The images below are photographs taken of my [Peter's] desk, lit solely by the desk lamp, fitted with a 60 Watt tungsten bulb. (They may take a little time to load...)

The first shows the pattern of illumination exactly as recorded by the camera. (Strictly speaking, I had to set the camera to a daylight white balance; in automatic mode it did a fair job of compensating for the skewed light levels.)

Tungsten illumination of Peter's desk

The overall cast is orange, but notice that the computer screen looks to have reasonably realistic colours: in particular the greys of the Photoshop backgrounds have been faithfully recorded.
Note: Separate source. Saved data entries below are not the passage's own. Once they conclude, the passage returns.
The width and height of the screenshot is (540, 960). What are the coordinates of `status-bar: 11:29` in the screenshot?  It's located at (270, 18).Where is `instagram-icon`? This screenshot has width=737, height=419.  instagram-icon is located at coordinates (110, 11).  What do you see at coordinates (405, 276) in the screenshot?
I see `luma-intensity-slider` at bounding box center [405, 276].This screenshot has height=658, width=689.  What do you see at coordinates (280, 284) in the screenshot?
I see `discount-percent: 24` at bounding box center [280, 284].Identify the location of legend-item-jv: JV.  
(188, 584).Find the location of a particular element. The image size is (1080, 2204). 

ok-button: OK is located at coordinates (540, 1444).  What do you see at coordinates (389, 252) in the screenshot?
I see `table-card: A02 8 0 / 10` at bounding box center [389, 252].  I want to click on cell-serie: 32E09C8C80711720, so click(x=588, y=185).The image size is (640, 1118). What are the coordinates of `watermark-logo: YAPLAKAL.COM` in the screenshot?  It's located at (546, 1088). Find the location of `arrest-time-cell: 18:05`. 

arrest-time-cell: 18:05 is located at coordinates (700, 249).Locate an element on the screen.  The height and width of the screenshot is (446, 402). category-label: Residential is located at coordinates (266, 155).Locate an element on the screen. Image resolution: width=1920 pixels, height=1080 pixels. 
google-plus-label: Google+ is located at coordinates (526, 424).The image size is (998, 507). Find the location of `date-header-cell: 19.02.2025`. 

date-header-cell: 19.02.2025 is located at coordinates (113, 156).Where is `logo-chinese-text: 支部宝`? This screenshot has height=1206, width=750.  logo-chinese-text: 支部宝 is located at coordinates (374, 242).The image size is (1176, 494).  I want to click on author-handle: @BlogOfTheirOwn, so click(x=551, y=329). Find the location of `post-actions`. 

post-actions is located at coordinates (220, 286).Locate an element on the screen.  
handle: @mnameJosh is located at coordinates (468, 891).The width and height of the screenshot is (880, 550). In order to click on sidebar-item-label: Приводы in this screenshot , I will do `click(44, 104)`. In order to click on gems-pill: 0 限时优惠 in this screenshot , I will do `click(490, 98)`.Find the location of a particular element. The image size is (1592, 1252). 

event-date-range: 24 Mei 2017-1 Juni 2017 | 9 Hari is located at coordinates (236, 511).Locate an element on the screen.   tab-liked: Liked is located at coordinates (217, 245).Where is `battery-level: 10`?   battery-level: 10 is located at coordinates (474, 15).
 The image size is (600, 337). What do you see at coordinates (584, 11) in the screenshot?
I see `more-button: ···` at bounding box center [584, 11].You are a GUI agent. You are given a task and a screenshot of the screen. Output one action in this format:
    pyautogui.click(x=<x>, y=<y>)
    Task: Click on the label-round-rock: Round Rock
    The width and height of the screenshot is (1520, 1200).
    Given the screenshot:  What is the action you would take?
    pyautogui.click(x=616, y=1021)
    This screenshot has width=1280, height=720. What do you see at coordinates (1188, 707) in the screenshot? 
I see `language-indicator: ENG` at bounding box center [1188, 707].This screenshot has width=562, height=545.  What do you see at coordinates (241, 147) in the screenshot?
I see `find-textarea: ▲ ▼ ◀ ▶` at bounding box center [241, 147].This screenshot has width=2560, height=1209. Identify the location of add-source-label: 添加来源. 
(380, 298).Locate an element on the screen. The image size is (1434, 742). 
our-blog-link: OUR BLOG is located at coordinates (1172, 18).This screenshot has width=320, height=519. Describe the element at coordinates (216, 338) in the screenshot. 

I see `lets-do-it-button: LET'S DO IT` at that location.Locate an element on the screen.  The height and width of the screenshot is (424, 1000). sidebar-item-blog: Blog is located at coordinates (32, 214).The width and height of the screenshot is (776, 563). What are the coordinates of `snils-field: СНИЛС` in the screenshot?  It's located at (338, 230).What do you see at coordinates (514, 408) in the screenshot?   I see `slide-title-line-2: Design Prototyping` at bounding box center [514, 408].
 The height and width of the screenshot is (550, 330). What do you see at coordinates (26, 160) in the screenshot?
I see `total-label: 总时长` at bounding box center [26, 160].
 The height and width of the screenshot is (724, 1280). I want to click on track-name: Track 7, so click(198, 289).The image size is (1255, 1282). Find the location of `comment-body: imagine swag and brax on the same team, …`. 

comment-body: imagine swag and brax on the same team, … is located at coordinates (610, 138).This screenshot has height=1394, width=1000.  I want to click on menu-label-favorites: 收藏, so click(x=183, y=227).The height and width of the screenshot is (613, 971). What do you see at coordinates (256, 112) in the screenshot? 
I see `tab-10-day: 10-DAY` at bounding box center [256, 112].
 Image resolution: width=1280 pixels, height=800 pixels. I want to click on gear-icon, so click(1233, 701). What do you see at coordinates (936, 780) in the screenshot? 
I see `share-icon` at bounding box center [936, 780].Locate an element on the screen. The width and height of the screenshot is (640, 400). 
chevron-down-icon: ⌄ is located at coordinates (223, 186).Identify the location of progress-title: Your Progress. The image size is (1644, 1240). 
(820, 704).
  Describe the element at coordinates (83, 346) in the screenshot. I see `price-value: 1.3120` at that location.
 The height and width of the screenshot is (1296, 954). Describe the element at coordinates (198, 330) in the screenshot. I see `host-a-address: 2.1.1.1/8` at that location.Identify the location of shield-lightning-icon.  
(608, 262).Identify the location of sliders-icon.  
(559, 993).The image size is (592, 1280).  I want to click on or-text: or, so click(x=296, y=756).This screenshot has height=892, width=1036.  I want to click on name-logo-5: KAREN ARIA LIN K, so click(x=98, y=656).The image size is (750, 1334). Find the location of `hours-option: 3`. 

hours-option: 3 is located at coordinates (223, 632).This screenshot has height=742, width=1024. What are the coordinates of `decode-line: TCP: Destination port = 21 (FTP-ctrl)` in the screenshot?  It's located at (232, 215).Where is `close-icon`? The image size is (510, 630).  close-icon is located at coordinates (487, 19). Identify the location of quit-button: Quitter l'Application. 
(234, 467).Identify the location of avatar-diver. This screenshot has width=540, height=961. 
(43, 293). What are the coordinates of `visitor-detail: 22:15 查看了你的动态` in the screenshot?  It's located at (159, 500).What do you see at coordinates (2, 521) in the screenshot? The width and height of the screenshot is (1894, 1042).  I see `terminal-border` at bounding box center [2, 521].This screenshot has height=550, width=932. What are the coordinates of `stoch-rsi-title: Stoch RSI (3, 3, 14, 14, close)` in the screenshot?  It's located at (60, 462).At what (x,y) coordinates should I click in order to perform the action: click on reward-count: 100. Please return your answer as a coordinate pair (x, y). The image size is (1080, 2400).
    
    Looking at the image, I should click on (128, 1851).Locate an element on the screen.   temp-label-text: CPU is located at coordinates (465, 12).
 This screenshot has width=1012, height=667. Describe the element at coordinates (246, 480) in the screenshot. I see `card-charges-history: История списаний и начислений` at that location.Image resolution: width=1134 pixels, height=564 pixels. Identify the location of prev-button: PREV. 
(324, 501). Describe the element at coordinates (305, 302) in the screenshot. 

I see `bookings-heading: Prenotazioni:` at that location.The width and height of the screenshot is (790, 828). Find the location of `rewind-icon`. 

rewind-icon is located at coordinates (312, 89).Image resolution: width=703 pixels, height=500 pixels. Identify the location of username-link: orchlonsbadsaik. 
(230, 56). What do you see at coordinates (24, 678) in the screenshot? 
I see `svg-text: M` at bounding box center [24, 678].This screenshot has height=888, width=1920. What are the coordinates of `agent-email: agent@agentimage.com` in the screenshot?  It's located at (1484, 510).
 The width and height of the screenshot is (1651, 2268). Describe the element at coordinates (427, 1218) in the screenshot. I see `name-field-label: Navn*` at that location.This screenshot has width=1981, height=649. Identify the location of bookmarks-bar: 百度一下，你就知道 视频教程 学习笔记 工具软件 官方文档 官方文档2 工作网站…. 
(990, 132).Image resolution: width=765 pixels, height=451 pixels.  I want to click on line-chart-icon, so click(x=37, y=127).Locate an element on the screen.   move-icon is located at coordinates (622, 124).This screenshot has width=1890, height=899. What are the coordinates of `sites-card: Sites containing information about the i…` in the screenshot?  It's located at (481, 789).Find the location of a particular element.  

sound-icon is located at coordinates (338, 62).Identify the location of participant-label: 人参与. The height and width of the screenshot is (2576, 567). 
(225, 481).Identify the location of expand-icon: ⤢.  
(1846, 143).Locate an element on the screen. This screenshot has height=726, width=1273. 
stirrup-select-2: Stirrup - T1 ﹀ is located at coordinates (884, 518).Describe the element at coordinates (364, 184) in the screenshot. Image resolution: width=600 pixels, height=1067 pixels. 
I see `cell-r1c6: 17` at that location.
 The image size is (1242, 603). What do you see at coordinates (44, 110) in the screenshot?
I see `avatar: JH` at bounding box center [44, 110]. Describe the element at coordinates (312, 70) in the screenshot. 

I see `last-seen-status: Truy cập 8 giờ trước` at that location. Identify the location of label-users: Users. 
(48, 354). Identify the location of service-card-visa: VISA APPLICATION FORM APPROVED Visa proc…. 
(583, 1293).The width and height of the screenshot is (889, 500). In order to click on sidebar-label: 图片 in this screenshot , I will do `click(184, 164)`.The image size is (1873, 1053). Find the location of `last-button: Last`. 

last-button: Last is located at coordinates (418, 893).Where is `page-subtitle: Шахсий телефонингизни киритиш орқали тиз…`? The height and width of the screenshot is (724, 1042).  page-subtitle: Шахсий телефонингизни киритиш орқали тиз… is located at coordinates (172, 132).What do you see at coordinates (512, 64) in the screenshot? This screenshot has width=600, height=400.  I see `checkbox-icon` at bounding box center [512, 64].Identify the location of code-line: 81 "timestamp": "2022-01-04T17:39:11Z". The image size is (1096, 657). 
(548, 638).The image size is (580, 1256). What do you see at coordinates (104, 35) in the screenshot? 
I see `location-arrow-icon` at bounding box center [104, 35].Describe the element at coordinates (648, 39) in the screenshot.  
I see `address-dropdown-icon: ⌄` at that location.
This is because I have my monitor set to a colour temperature of 6500 K (which approximates the frequency distribution on a bright sunny day), while a tungsten filament has a much yellower colour temperature of about 3400 K. The result is that the monitor exposes correctly, while the rest of the room is orange.

The image below was adjusted in Photoshop to correspond as broadly as possible with my own idea of the colours in the scene, with the exception of the monitor (qv below).  The desk and plastic mouldings are now the correct colour (I used the drawing tablet surface at bottom right to set the grey point for the image), and the cup and pens have the correct hue.

'Daylight' illumination of Peter's desk

There's an interesting point here. The second view is artificially altered to make the background appear 'correct', but doing so causes the monitor screen to be too blue. (This effect would also have been achieved if I had set my digital camera to a 'tungsten' setting, or used indoor film in a standard SLR.)

But, looking at the scene 'live' (as I'm typing these words), I see both the screen and the surroundings as being correct – something like a combination of the screen from the first image and the background from the second. Even flicking my eyes from screen to background and back again, my visual system is compensating in real time, without any problem.